True, Bob Dorfman isn't holding a spatula. But he is parlaying the success of a burger-and-fries restaurant franchise into a multimillion-dollar company.
The main offices for his young, ambitious company are located directly above the Five Guys restaurant on Ashley Drive — you could say he's right on top of the griddle.
Those offices serve as the headquarters for TCH Restaurant Group, Inc., a not-quite-two-year old company that brought in $15 million in 2009. The business is built on the successful operation of multiple Five Guys restaurant locations across the country, with stores located in three states.
Each of the letters in TCH represents a franchise city — Tampa, Columbus, Ohio, and Houston — where the company has seven, five, and six stores open respectively.
While eighteen stores constitutes a respectable franchise operation, TCH's long-term plan sets it apart from much of the competition. (He is not the only Five Guys franchisee on the Gulf Coast — see “Bent on Burgers” in this issue — but poised for the most rapid growth.)
At present, the company owns the rights to more than 100 locations, a scenario that could generate nine digits' worth of revenue in the long term.
The company has the intellectual capital to realize that potential. Dorfman, TCH's chief executive officer, served as president of Host International — a billion-dollar, 40,000-plus employee company related to Marriott Corporation — from 1988 to 1992. TCH's chief financial officer, Jack Shute, is a former Jabil Circuit executive.
TCH is also getting experienced help from outside the company. Dorfman and Shute have built a successful relationship with Chris Lewis, another former Jabil executive. And both Richard Frueh, former co-founder of GunnAllen Financial, and Robert Gries, of Gries Investment Funds, helped the company with their corporate launch in May 2008.
Those efforts combined have put TCH on an accelerated path for growth. After having operated five stores at the end of 2008, the company plans on increasing that number to at least 30 by the end of this year.
By Dorfman's estimation, sustaining that growth will take TCH over $100 million in annual revenue by 2018.
While working to achieve that goal, Dorfman says the company will stay lean from a corporate standpoint. Currently, he and Shute handle as much of the workload as they can, “from opening the mail to doing financial statements,” as Shute puts it.
That keeps workflows smooth. “There's no bureaucracy, that's for sure,” adds Shute.
Beyond those two, TCH employs a marketing manager, one individual focused on raising capital, and three regional vice presidents for each city in which they do business.
For now, that's it.
Keeping the corporate staff small helps Dorfman get a good look at the markets his restaurants are serving.

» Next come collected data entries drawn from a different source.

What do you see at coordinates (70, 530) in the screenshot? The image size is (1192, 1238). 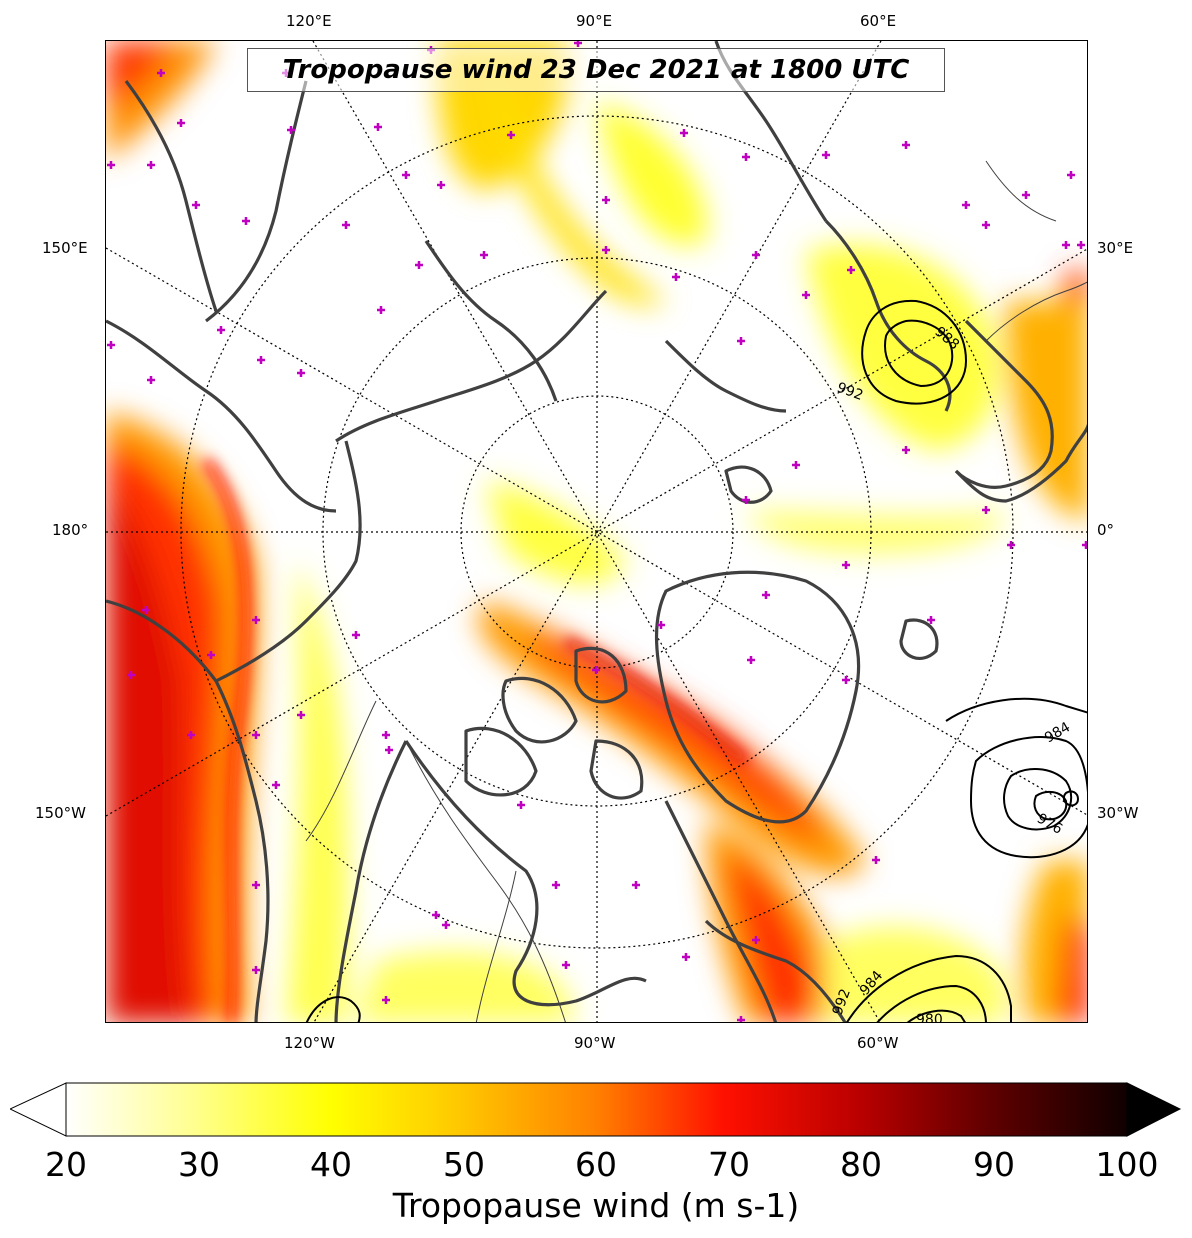 I see `lon-label-left-180: 180°` at bounding box center [70, 530].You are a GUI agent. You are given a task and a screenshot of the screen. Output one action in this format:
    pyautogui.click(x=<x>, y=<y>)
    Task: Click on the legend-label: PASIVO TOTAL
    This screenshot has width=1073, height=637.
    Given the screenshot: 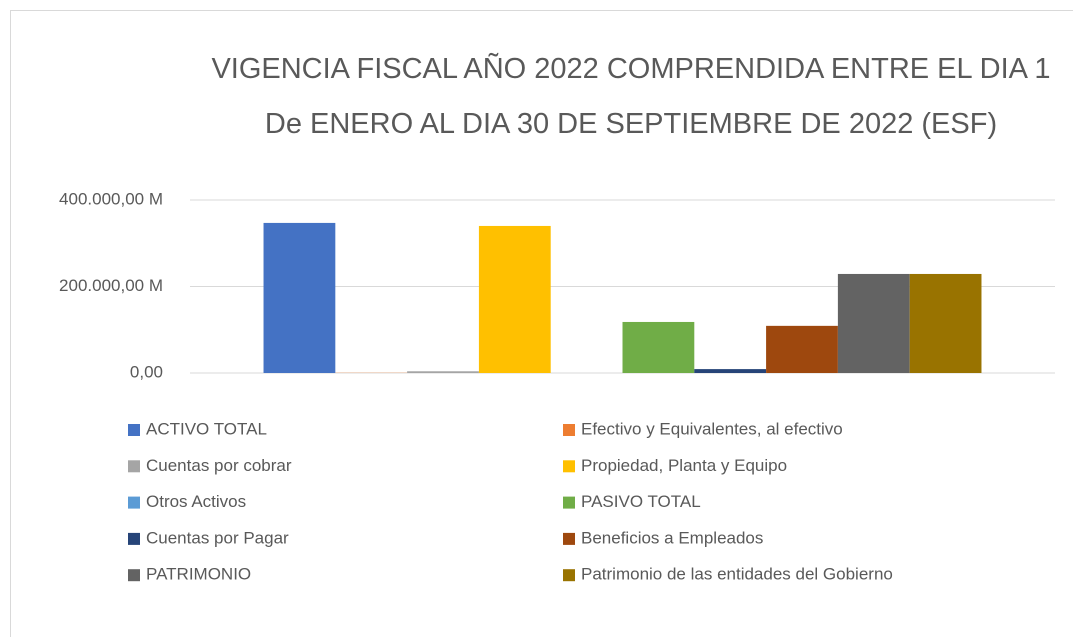 What is the action you would take?
    pyautogui.click(x=641, y=502)
    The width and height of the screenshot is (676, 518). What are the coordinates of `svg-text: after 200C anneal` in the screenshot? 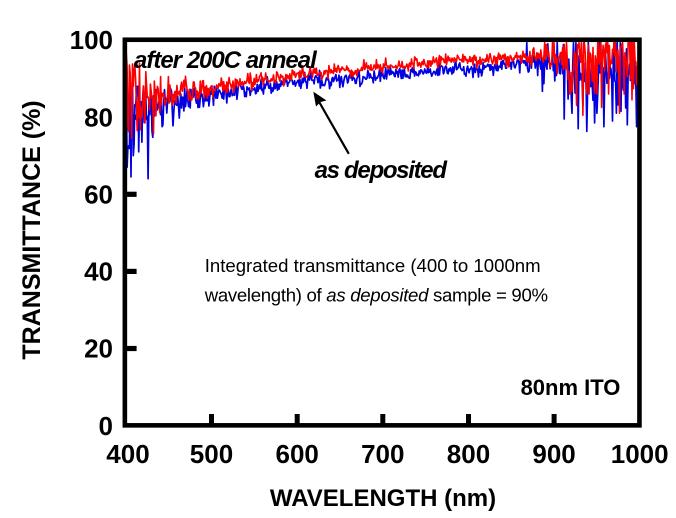 It's located at (226, 60).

He calls Tampa the company's “softest” market, given recent economic conditions, while Houston represents the business' strongest region.
When he first signed on with Five Guys, Dorfman didn't expect to grow outside of Hillsborough County. But the financial partnerships he's built in the past two years have changed his vision.
Whether he ended up with 15 stores or the 100 he has the rights to now, he says the long-term vision had to be there from the start. “You've got to be emotionally and financially committed,” he says.
TCH's commitment to a long-term, large-scale growth plan could create a major player in the restaurant franchising business by the end of this decade.